## Assignment
Reproduce the records starting at the line that contains "Instruction: Open the globe" and running to the last line, exactly and in full.

## Supplied entries

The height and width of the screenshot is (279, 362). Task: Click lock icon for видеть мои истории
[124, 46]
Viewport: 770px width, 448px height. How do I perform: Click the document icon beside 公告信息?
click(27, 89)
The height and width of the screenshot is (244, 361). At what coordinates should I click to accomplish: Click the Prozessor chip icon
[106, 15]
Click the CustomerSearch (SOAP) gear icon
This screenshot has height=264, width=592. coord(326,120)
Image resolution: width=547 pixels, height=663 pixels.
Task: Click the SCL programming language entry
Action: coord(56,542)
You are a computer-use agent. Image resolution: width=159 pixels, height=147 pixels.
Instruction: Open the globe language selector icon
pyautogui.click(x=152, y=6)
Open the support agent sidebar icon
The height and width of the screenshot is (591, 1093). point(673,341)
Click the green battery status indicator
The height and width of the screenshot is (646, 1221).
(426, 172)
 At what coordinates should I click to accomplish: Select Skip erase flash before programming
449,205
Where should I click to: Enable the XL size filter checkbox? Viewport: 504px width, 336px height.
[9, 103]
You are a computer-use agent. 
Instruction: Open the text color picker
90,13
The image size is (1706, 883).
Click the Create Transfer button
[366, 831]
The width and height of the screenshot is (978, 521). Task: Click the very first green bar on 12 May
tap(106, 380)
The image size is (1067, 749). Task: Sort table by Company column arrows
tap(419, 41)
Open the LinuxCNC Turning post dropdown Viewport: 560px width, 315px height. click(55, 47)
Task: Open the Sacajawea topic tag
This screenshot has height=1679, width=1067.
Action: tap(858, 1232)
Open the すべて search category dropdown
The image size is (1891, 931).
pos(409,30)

## Written response
Instruction: Open the globe language selector icon
pyautogui.click(x=152, y=6)
Open the support agent sidebar icon
The height and width of the screenshot is (591, 1093). point(673,341)
Click the green battery status indicator
The height and width of the screenshot is (646, 1221).
(426, 172)
 At what coordinates should I click to accomplish: Select Skip erase flash before programming
449,205
Where should I click to: Enable the XL size filter checkbox? Viewport: 504px width, 336px height.
[9, 103]
You are a computer-use agent. 
Instruction: Open the text color picker
90,13
The image size is (1706, 883).
Click the Create Transfer button
[366, 831]
The width and height of the screenshot is (978, 521). Task: Click the very first green bar on 12 May
tap(106, 380)
The image size is (1067, 749). Task: Sort table by Company column arrows
tap(419, 41)
Open the LinuxCNC Turning post dropdown Viewport: 560px width, 315px height. click(55, 47)
Task: Open the Sacajawea topic tag
This screenshot has height=1679, width=1067.
Action: tap(858, 1232)
Open the すべて search category dropdown
The image size is (1891, 931).
pos(409,30)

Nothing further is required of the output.